* Required work
Given the material below, output exactly the lines from the line with "Task: Go to the General tab" to the line with "Select the Ethernet", both ends included, and no other lines.
-- Opening Marker --
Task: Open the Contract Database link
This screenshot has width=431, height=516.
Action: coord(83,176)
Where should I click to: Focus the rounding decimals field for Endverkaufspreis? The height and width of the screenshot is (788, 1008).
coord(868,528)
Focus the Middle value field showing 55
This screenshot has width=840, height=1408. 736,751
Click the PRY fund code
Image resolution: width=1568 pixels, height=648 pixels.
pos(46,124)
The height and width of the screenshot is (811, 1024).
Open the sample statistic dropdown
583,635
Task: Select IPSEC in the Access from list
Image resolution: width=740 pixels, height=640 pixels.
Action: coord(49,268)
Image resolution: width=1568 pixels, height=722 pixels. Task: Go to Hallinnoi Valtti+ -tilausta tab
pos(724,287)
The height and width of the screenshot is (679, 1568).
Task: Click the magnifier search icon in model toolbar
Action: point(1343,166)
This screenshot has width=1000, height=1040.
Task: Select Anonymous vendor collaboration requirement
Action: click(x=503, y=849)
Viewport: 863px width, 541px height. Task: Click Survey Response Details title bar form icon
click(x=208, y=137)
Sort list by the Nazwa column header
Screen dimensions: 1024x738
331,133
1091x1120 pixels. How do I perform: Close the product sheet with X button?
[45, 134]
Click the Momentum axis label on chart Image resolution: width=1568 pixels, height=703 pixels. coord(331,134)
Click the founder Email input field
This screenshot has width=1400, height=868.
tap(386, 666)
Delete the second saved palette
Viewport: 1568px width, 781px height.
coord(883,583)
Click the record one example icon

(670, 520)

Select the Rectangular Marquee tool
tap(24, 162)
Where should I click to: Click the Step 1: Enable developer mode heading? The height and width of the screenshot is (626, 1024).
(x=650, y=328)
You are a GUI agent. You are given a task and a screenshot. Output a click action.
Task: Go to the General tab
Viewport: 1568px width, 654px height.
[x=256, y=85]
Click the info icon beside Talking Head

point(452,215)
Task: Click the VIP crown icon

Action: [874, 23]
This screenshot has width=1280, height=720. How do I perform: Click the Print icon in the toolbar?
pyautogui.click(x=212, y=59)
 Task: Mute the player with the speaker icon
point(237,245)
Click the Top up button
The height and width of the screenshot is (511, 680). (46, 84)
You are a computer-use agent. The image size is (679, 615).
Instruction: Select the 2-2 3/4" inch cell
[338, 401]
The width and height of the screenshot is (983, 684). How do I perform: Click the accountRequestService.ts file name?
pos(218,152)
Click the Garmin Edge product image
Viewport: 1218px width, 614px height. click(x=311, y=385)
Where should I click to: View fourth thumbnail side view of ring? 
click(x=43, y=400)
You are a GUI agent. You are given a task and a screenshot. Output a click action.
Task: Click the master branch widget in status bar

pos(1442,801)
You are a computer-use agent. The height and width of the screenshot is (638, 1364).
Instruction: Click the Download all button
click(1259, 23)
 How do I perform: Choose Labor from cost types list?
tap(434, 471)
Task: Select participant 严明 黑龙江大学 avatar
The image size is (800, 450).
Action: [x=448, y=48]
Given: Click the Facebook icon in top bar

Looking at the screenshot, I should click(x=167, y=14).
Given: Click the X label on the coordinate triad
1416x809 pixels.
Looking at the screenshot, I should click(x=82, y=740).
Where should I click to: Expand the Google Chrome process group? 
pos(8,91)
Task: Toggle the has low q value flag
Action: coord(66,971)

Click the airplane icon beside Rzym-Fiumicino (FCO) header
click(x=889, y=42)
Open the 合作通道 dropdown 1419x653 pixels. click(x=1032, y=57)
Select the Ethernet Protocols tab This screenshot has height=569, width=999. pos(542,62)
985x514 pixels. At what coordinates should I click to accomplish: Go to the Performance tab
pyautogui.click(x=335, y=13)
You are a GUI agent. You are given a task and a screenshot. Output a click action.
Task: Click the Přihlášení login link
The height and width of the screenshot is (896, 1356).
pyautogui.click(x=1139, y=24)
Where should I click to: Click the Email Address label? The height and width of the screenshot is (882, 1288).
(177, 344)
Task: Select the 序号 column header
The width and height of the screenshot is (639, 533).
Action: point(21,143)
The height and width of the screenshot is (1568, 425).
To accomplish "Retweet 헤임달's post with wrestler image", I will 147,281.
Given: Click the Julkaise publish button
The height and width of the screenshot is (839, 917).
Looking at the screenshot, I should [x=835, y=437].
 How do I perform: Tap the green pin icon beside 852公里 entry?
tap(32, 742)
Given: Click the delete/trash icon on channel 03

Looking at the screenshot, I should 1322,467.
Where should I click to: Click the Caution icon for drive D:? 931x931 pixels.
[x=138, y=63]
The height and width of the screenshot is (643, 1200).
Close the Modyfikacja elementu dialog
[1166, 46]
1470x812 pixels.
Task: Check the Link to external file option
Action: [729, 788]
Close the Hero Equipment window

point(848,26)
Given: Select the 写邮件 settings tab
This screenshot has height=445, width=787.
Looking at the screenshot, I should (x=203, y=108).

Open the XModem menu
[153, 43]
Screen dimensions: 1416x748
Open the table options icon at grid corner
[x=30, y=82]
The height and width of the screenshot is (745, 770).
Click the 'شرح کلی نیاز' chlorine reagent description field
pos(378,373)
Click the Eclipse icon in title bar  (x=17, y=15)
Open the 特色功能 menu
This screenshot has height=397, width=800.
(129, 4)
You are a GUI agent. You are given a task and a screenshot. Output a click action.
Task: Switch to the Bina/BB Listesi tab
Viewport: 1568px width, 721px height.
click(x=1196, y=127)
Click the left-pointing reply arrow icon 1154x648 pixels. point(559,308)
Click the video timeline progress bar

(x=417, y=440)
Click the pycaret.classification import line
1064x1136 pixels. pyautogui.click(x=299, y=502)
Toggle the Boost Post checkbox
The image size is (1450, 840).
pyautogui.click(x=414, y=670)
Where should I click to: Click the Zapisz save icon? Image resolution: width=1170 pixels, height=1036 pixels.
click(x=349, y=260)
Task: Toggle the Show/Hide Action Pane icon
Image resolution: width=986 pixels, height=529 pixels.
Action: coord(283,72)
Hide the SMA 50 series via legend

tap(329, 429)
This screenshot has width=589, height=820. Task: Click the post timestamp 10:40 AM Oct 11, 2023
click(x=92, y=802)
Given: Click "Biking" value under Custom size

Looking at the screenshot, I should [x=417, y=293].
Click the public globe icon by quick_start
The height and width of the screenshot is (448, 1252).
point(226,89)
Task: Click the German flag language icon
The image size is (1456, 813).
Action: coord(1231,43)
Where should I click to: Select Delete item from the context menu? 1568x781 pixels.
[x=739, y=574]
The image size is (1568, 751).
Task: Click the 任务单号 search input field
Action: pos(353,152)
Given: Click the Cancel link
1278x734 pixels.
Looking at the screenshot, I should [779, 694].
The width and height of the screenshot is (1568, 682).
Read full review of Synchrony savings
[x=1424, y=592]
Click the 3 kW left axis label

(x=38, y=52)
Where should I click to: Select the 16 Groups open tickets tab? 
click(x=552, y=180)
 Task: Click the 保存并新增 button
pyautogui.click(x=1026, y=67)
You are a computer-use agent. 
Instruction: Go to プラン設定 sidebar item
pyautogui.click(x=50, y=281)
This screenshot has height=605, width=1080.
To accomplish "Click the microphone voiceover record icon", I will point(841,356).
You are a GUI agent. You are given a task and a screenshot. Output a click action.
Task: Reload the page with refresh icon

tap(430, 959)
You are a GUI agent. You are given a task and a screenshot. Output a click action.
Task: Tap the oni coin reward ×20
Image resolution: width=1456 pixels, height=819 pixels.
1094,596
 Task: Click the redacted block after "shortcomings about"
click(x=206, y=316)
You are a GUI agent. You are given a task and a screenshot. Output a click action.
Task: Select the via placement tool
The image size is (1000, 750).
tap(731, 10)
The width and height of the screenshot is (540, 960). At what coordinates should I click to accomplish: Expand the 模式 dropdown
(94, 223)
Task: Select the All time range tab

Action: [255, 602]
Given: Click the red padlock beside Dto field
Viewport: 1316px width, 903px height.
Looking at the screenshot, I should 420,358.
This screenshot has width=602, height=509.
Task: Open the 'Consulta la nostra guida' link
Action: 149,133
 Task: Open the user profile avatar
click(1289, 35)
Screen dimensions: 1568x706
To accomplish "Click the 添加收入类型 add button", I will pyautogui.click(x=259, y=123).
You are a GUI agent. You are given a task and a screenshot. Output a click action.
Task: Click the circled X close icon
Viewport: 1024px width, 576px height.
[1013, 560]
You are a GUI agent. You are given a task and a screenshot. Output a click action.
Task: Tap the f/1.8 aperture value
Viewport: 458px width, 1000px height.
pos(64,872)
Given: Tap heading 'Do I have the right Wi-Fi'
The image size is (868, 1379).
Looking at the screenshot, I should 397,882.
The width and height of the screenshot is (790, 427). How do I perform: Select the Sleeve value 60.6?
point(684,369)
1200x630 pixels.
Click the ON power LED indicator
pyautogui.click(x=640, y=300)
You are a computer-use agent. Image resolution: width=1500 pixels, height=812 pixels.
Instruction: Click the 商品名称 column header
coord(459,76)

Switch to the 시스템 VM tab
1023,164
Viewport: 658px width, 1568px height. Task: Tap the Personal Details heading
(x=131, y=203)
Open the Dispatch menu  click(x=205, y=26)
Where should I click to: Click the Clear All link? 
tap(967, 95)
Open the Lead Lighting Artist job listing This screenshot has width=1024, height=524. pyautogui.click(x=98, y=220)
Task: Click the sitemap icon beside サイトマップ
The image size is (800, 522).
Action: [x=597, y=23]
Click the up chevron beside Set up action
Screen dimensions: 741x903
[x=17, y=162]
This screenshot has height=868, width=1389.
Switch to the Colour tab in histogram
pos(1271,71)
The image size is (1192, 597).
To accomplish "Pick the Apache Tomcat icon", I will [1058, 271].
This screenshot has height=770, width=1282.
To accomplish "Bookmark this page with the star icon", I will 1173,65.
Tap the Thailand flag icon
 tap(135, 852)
-- Closing Marker --
* Response box
Task: Go to the General tab
Viewport: 1568px width, 654px height.
[x=256, y=85]
Click the info icon beside Talking Head

point(452,215)
Task: Click the VIP crown icon

Action: [874, 23]
This screenshot has width=1280, height=720. How do I perform: Click the Print icon in the toolbar?
pyautogui.click(x=212, y=59)
 Task: Mute the player with the speaker icon
point(237,245)
Click the Top up button
The height and width of the screenshot is (511, 680). (46, 84)
You are a computer-use agent. The image size is (679, 615).
Instruction: Select the 2-2 3/4" inch cell
[338, 401]
The width and height of the screenshot is (983, 684). How do I perform: Click the accountRequestService.ts file name?
pos(218,152)
Click the Garmin Edge product image
Viewport: 1218px width, 614px height. click(x=311, y=385)
Where should I click to: View fourth thumbnail side view of ring? 
click(x=43, y=400)
You are a GUI agent. You are given a task and a screenshot. Output a click action.
Task: Click the master branch widget in status bar

pos(1442,801)
You are a computer-use agent. The height and width of the screenshot is (638, 1364).
Instruction: Click the Download all button
click(1259, 23)
 How do I perform: Choose Labor from cost types list?
tap(434, 471)
Task: Select participant 严明 黑龙江大学 avatar
The image size is (800, 450).
Action: [x=448, y=48]
Given: Click the Facebook icon in top bar

Looking at the screenshot, I should click(x=167, y=14).
Given: Click the X label on the coordinate triad
1416x809 pixels.
Looking at the screenshot, I should click(x=82, y=740).
Where should I click to: Expand the Google Chrome process group? 
pos(8,91)
Task: Toggle the has low q value flag
Action: coord(66,971)

Click the airplane icon beside Rzym-Fiumicino (FCO) header
click(x=889, y=42)
Open the 合作通道 dropdown 1419x653 pixels. click(x=1032, y=57)
Select the Ethernet Protocols tab This screenshot has height=569, width=999. pos(542,62)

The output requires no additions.